• [Set exercise 1]:
Copy the records, starting at the first line and ending at the line that contains "pyautogui.click(x=405, y=498)".

Tuesday, December 10
Shadow

A Happy Pessimist

This is the place I have chosen to watch the world end, and as far as I am concerned, it is not a bad choice.

Yes, I know that sounds more than a little melodramatic, but I’d like to think I’m being more of a realist instead.

In a nutshell, I know how lucky I am, though at the end of the day I don’t have much hope for the future.

Sure, I realize that up to this point the debate –if it can even be called that– surrounding the issue of climate change has been focused mostly on the question of whether or not the thing is real –it is– how much –or little– time we have left to turn this thing around, and whether or not the scientists that are desperately trying to sound the alarm are overreacting to the whole thing… if things are really as bad as they say they are. What you don’t hear much about, at least not in the mainstream media, is the possibility that the situation could actually be much worse than we think, that, if anything, those scientists may actually be underestimating the threat. What you don’t hear much about is the possibility that the time to act is not now, it was fifty years ago, and we have already sped past the edge of the cliff, it’s just that –like cartoon characters– we haven’t actually looked down, not yet.

I think most would agree that such an outlook would make me into a pessimist, and yet, as I mentioned above, I consider myself incredibly lucky.

(Collection entries)
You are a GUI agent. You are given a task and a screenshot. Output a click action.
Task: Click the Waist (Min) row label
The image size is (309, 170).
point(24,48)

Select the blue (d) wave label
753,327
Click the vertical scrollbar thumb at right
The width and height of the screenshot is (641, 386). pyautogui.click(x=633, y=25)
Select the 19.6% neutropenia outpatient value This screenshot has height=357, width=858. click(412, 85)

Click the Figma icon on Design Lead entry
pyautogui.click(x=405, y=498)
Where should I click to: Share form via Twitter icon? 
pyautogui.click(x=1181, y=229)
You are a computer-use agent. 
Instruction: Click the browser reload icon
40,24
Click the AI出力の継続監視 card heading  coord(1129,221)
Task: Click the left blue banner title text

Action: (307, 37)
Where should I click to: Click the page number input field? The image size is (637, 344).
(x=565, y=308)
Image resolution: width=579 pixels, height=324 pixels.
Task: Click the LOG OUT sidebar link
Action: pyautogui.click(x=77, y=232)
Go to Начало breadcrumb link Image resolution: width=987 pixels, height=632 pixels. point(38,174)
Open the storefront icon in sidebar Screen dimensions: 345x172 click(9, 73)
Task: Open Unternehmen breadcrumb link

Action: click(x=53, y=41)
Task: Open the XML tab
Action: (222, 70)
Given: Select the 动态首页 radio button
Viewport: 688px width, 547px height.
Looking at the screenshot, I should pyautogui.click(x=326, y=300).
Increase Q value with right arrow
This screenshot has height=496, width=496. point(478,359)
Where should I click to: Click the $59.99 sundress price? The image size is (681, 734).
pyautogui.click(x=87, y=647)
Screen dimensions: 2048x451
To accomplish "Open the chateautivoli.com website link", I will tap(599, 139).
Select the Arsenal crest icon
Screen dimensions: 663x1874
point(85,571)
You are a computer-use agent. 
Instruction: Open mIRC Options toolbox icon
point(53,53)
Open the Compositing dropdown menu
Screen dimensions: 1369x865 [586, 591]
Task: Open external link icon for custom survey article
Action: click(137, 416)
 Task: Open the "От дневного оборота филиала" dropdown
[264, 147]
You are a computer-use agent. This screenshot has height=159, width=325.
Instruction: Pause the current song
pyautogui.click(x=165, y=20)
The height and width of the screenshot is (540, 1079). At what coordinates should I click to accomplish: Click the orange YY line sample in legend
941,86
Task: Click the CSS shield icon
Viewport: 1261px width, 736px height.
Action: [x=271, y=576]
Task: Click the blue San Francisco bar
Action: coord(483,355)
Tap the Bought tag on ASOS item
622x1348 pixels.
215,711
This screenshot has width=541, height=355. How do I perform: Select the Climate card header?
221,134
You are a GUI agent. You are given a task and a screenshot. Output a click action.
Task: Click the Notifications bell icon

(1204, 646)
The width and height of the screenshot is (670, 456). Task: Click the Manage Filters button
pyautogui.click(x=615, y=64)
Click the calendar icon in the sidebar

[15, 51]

• [Set exercise 2]:
Decide whether each statement agrees with the climate change essay, answering yes or no and quoting the deciding words: (a) The writer considers themself incredibly lucky. (b) According to the writer, the mainstream media often discusses the possibility that scientists are underestimating the threat. (c) The writer has much hope for the future.

• [Correct result 1]:
You are a GUI agent. You are given a task and a screenshot. Output a click action.
Task: Click the Waist (Min) row label
The image size is (309, 170).
point(24,48)

Select the blue (d) wave label
753,327
Click the vertical scrollbar thumb at right
The width and height of the screenshot is (641, 386). pyautogui.click(x=633, y=25)
Select the 19.6% neutropenia outpatient value This screenshot has height=357, width=858. click(412, 85)

Click the Figma icon on Design Lead entry
pyautogui.click(x=405, y=498)

• [Correct result 2]:
(a) Yes: "I consider myself incredibly lucky."
(b) No: "What you don’t hear much about, at least not in the mainstream media, is the possibility that the situation could actually be much worse than we think, that, if anything, those scientists may actually be underestimating the threat."
(c) No: "I don’t have much hope for the future."